UNA HUMILDE margarita, llamada premonitoriamente Dafne, como aquella desdichada ninfa que se convirtió en laurel al ser tocada por su perseguidor Apolo, tuvo un extraño sueño. Se veía, en medio de un prado azul, brillando como una estrella. Se sentía feliz así y tan sólo le preocupaba que su rutilante resplandor se apagase. "De repente se alzó un fuerte viento que, venciendo todas mis resistencias", dijo, todavía asustada, Dafne, "me levantó en un torbellino. Me llevaba hacia lo alto lentamente, en amplios círculos, más allá de las nubes, hacia profundidades oscuras, donde se abría de par en par, como un pozo reluciente, el rostro blanco de la luna. Y yo giraba y giraba mientras me precipitaba en aquel abismo, hasta el aturdimiento, hasta no saber si era nube, viento, margarita o estrella".
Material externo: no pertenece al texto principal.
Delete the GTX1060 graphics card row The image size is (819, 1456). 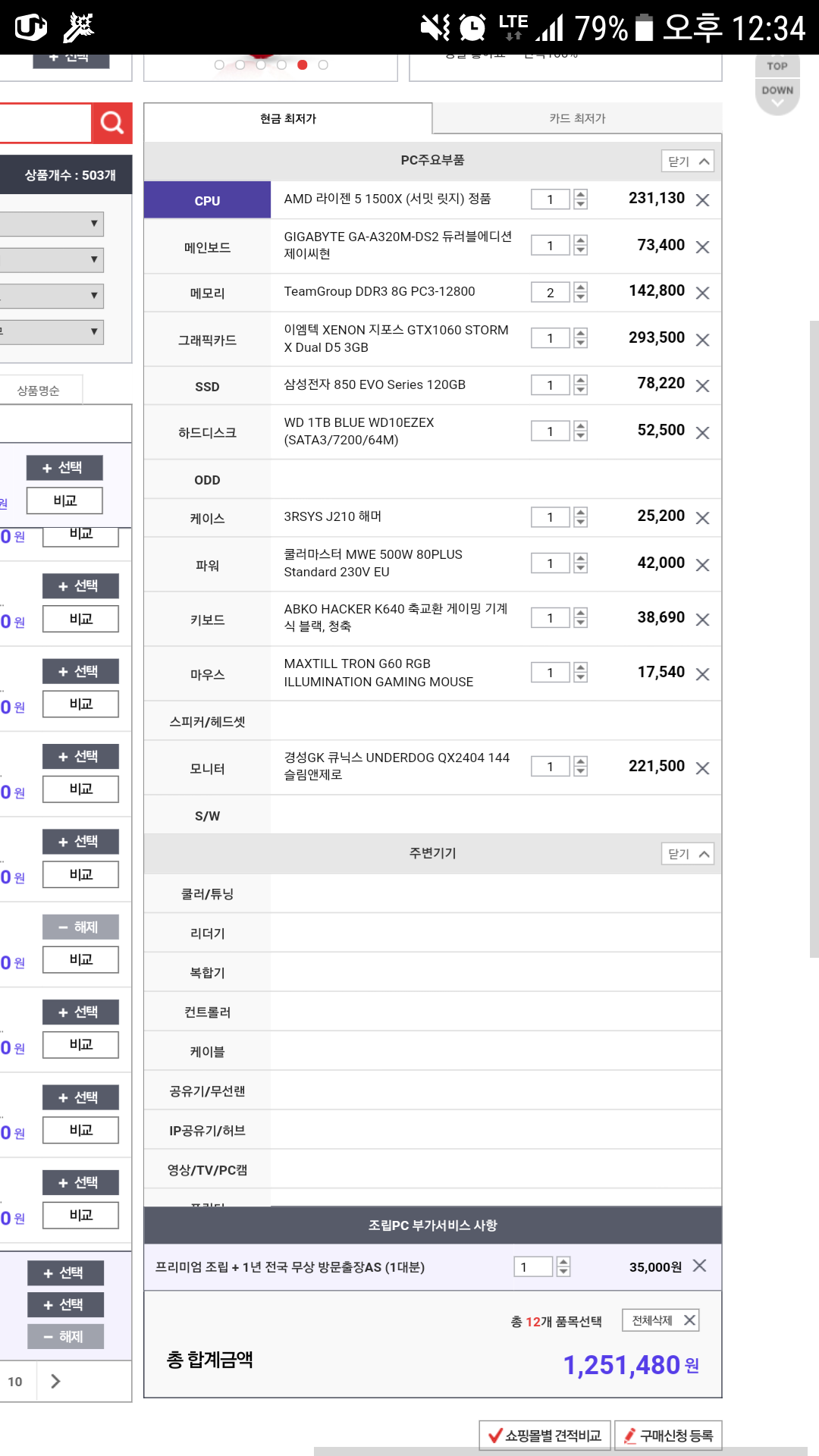coord(702,340)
La fábula de esta margarita soñadora la escribió Marisa Madieri (1938-1996) en un breve y bellísimo relato titulado El claro del bosque (Minúscula), en el que se nos cuenta, paso a paso, las vicisitudes que conciernen a cualquier ser vivo, todas cortadas por el mismo patrón de la muerte. Así, Dafne, que, de inclinación romántica, se afanaba por poder ver un hada, creyó encontrarla al descubrir, entre un bullicioso grupo de seres humanos que rondaban por el lugar donde estaba plantada, una preciosa niña rubia, la cual, quizá magnetizada por el fascinado esplendor con que la miraba la flor, la arrancó para hacerse con ella una corona. Extraída del suelo nutricio, la pobre Dafne sintió, antes de marchitarse, una languidez de moribunda, mientras se veía entrelazada con otras flores en un hermoso círculo, que, al caer de la tarde, fue depositado en el prado, entre la maleza, por el hada rubia.
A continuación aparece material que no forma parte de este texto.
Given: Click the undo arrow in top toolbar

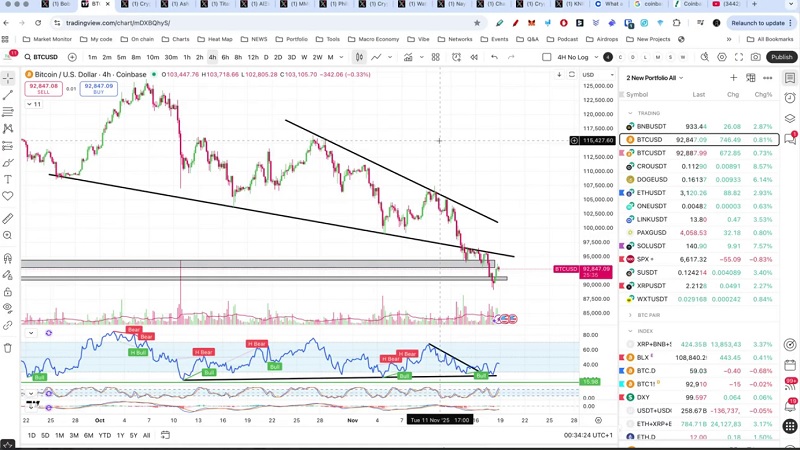Looking at the screenshot, I should (494, 57).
Según la experta botánica Sharman Apt Russell, en Anatomía de una rosa. La vida secreta de las flores (Paidós), la margarita recibe muy diversos nombres latinos, pero, en términos taxonómicos, se la clasifica de la siguiente manera: pertenece al reino de las plantas, a la división de las angiospermas, a la clase de las dicotiledonias, a la orden de las astrales y a la familia de las asteráceas, entre las que, encima, hay registradas más de mil géneros. Con tan sólo esta clasificación, ya se comprende el monumental lío de la interminable jerga con que los hombres nombramos esa modesta y muy común flor silvestre, llamada popularmente margarita. Y eso que, como apunta la propia Sharman Apt Russell, la margarita es una parte diminuta de lo que los botánicos llaman el árbol de la vida.
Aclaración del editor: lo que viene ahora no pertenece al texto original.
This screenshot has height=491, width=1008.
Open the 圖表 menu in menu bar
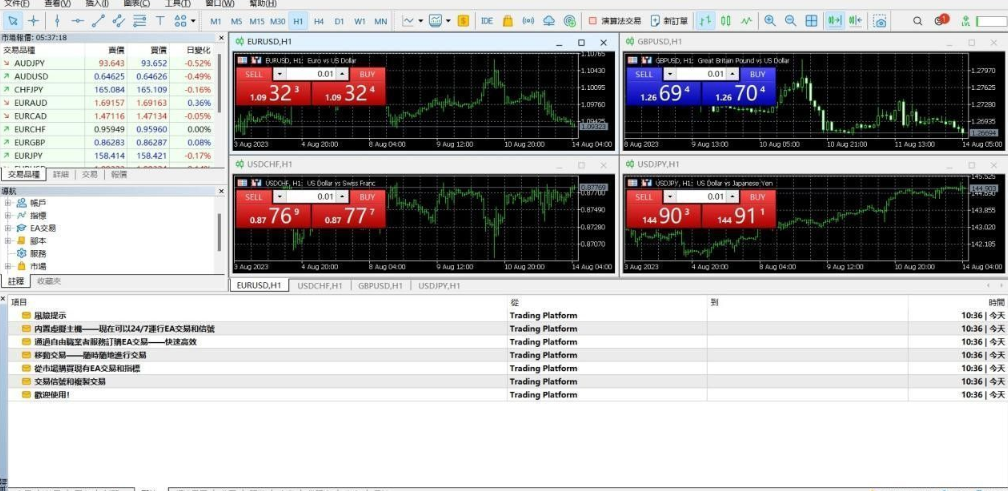(136, 4)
A ese mismo árbol, aunque en otro reino o rama, pertenecemos también los humanos, que circunstancialmente cortamos margaritas o las deshojamos. De esta manera, como Marisa Madieri intuyó de forma poética, participamos del mismo sueño de Dafne y, como ella, basta un soplo para aturdirnos hasta no saber si somos nube, viento, margarita o estrella, quizá porque todos, en el fondo, soñamos lo que somos de verdad.